Les quartiers sensibles en débat à « Nice-Matin »
Pour clôre notre dossier « Comment casser les ghettos ? », une trentaine de personnes ont participé à un échange vivant avec nos journalistes. Pour sortir des clichés. Et se dire la vérité
Il faut faire tomber les tours. Mais surtout celles qui sont dans les têtes ! » A Nice, Faouzia Maali a créé il y a dix ans AMICA (Amitié intercommunautaire du quartier Ferber-l’Arénas-Saint-Augustin). Une association pour s’occuper des enfants et des ados. Et notamment prodiguer de l’aide aux devoirs dans des cités où l’école et la famille sont parfois défaillantes. Pour elle comme pour les trois autres intervenants de la soirée, la rénovation urbaine ne suffit pas : « Il faut faire des quartiers à taille humaine » , pose d’emblée Sami Raouafi, chef d’entreprise de l’Ariane, qui anime un réseau d’entrepreneurs, Nice Ariane Développement, sous l’impulsion de l’ancien directeur de Lapeyre Alain Meinardi. Dont l’ob- jectif est de conseiller et d’insérer des jeunes vers l’emploi, en travaillant notamment sur l’estime de soi ou l’aide aux CV. Car il leur manque parfois le vocabulaire, le savoir-vivre... ou les réseaux.« Un taux de réussite de 64 % ! », se félicite-t-il, après avoir notamment aiguillé des jeunes en intérim, mais pas seulement. « Pourquoi on n’a pas mis des millions pour soutenir les entreprises au lieu de se contenter de refaire les immeubles, ce qui est déjà bien » , demande-t-il encore. « Ici, les gens veulent surtout du boulot ! ».
Travailler sur le long terme
Dans certains quartiers sensibles de la région Paca, le chômage des jeunes dépasse 50 %. Philippe Danae, 58 ans, travailleur social, renchérit dans le public : « Depuis les années quatre-vingt, on a ethnicisé les problèmes sociaux.
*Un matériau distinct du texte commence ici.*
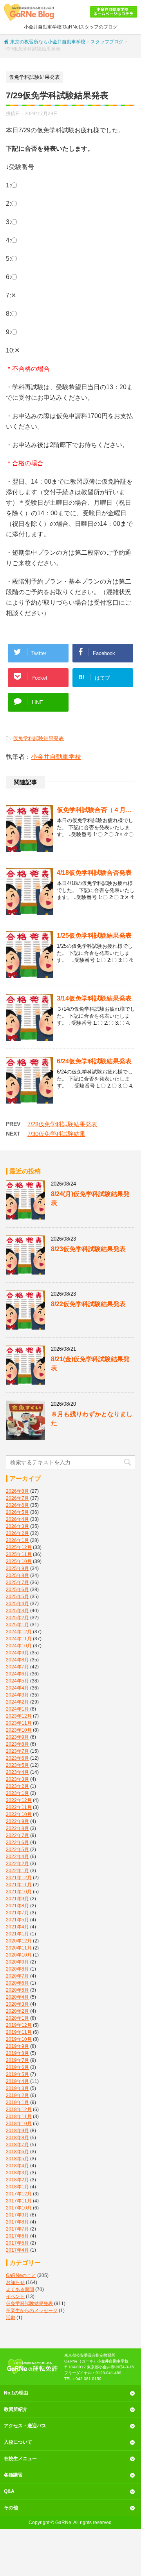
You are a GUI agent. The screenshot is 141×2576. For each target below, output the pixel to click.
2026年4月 (17, 1519)
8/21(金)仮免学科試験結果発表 (90, 1363)
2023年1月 (17, 1793)
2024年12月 (19, 1631)
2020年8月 (17, 1969)
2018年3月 (17, 2172)
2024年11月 (19, 1638)
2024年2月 (17, 1702)
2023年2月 (17, 1786)
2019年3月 (17, 2088)
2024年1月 (17, 1709)
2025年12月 (19, 1547)
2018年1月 (17, 2187)
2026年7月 (17, 1498)
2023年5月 (17, 1765)
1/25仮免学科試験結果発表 (94, 935)
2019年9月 (17, 2046)
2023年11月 (19, 1723)
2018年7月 (17, 2144)
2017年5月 (17, 2243)
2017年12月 (19, 2194)
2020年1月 (17, 2018)
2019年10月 (19, 2039)
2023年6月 (17, 1758)
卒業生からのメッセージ (32, 2310)
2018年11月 (19, 2116)
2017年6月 (17, 2236)
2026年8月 (17, 1491)
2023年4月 (17, 1772)
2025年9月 (17, 1568)
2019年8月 (17, 2053)
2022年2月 (17, 1863)
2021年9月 (17, 1898)
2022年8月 (17, 1828)
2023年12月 (19, 1716)
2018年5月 (17, 2158)
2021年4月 (17, 1927)
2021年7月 (17, 1913)
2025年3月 (17, 1610)
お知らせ (15, 2282)
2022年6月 (17, 1842)
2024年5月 (17, 1681)
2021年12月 (19, 1877)
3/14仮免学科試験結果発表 (94, 998)
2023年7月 (17, 1751)
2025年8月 (17, 1575)
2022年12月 (19, 1800)
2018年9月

Je dis souvent aux gamins qui m’expliquent que leurs problèmes viennent du fait qu’ils sont arabes et musulmans : à Monaco, les gens qui viennent des Emirats peuvent se balader tranquillement, non ? La différence entre eux et vous, c’est l’argent ! ». A ceci près qu’aujourd’hui, l’islam devient parfois un refuge pour des jeunes en quête d’identité. Jean- Paul Munoz, directeur de la MJC centre so- cial Coeur de Ranguin, à Cannes, travaille sur le « long terme ». Et rappelle que la lutte contre la délinquance ou le chômage incombent d’abord aux pouvoirs publics et pas uniquement aux bénévoles des associations (certains ont d’ailleurs regretté que nous n’ayions pas invité d’élus politiques). Dans le club de foot de son quartier, les éducateurs inculquaient à près de 500 jeunes les valeurs de respect, reléguées un jour au second plan. « Après la victoire en Coupe du Monde en 98, on a fait croire à tous les gosses des cités qu’ils allaient devenir des Zidane ! Cela a créé de la frustration. C’est quoi l’ambition pour nos jeunes, devenir tous millionnaires ? Je ne crois pas que ce soit très positif... » Moussa Ba, 34 ans, est un môme des Liserons. Il a écrit deux livres sur son quartier, lancé sa marque de vêtements. Et s’est même lancé en politique... Il conclut : « Dans les quartiers, on veut du concret ! ».